Laurent Bazin définit la dystopie comme une « anamorphose herméneutique » : le personnage et le lecteur-élève par le même temps sont conduits à changer de perspective, à modifier leur perception première de ce qu’ils valorisaient jusque-là. Par exemple, dans le regard de Jonas dans Le Passeur, de Lois Lowry (l’école des loisirs), on voit la société tantôt dépeinte positivement – aide aux personnes âgées, essais professionnels, sens des responsabilités… – tantôt négativement – euthanasie, eugénisme, surveillance, perte du libre arbitre… Ces deux caractéristiques conjuguées ont produit dans la classe des conflits interprétatifs et ont permis de faire vivre des problèmes, ce que les textes classiques de philosophie peinent à faire véritablement expérimenter de façon sensible.

Autre exemple, le roman dystopique Uglies, de Scott Westerfield (Pocket Jeunesse), dépeint un monde régi par le principe de l’extrême beauté : Tally Youngblood est encore une uglie, « moche », car elle n’a pas encore l’âge requis pour subir l’opération qui lui permettra d’être transformée physiquement selon les normes et canons en vigueur. En attendant, elle envie les pretties, les « jolies ». Quand nous avons étudié ce roman en classe, certains élèves ont compris son attitude, y voyant un moyen de se faire accepter, d’autres accentuaient sa dimension aliénante.

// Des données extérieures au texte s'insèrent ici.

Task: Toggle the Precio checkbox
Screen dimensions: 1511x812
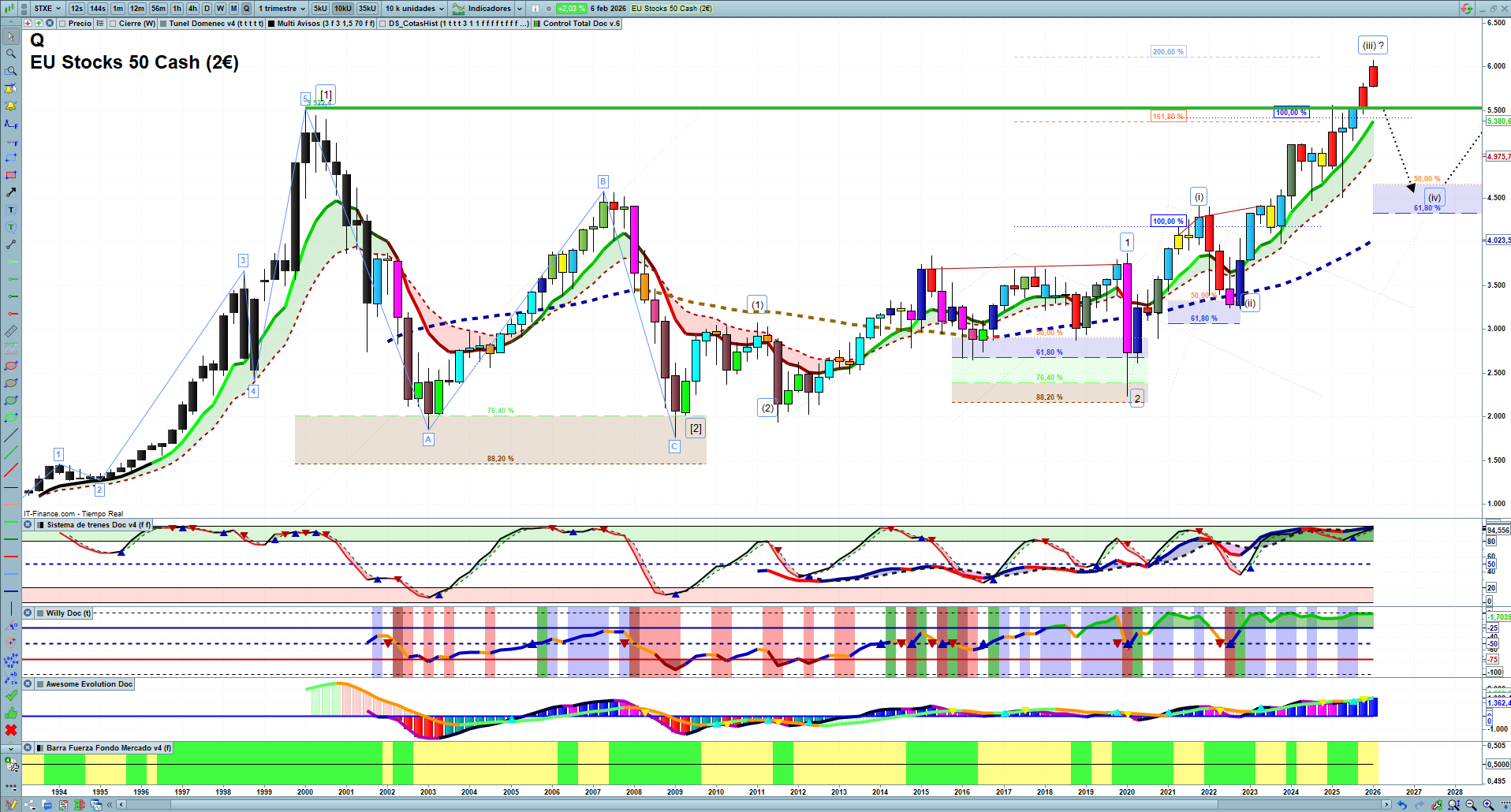Action: (63, 24)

Là où la conversion du regard a été la plus flagrante, c’est dans Un Monde pour Clara, de Jean-Luc Marcastel (Hachette, 2013) : lors d’une manifestation pour le climat, Diane a reçu un coup qui lui a valu plusieurs années de coma. Pendant ce temps, la société est devenue une dictature écologiste. Les lecteurs passent alors, à travers le personnage de Diane, de l’enthousiasme à la désillusion. Dans les dystopies, les valeurs du bien et du mal sont souvent délibérément partagées entre les tenants de l’ordre et ceux de la révolte, et ne sont pas posées hors du récit. Ceci incite le lecteur-élève à aiguiser son jugement et à éviter la polarisation. En prenant l’utopie aux mots et en poussant ses limites à son paroxysme, la dystopie attire notre vigilance sur la tentation utopique de remplacer un dogme par un autre.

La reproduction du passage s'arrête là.